- _Required action_: Find the line in the entries below that contains "The image size is (1502, 711).". Repeat it exactly, and every line after it through the line that contains "Given: Click the OGV17 product code".

Saved entries
++++++++++
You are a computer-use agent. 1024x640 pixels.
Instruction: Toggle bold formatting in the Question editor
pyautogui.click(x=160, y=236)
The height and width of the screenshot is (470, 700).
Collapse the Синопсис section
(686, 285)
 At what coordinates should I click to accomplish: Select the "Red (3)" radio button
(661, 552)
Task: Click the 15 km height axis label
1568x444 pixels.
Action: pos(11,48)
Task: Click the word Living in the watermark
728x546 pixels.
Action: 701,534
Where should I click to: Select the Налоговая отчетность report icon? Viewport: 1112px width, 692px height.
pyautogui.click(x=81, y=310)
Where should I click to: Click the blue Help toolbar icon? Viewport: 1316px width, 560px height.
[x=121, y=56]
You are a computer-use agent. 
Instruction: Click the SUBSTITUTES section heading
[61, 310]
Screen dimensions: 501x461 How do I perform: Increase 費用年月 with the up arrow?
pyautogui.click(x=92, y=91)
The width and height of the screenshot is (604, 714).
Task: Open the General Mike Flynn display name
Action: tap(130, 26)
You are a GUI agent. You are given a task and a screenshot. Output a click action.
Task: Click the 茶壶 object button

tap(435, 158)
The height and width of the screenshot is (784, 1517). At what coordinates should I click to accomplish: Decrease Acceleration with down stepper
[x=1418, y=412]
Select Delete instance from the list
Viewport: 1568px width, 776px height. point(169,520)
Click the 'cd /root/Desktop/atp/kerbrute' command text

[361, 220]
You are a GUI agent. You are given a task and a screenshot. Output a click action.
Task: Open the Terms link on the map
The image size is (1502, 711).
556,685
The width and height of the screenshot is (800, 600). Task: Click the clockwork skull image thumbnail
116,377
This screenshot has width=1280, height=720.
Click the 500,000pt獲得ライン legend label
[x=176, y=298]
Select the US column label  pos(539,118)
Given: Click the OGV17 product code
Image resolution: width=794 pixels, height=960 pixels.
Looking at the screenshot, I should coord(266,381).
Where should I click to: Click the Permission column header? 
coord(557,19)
++++++++++
- _Solution for this problem_:
The image size is (1502, 711).
556,685
The width and height of the screenshot is (800, 600). Task: Click the clockwork skull image thumbnail
116,377
This screenshot has width=1280, height=720.
Click the 500,000pt獲得ライン legend label
[x=176, y=298]
Select the US column label  pos(539,118)
Given: Click the OGV17 product code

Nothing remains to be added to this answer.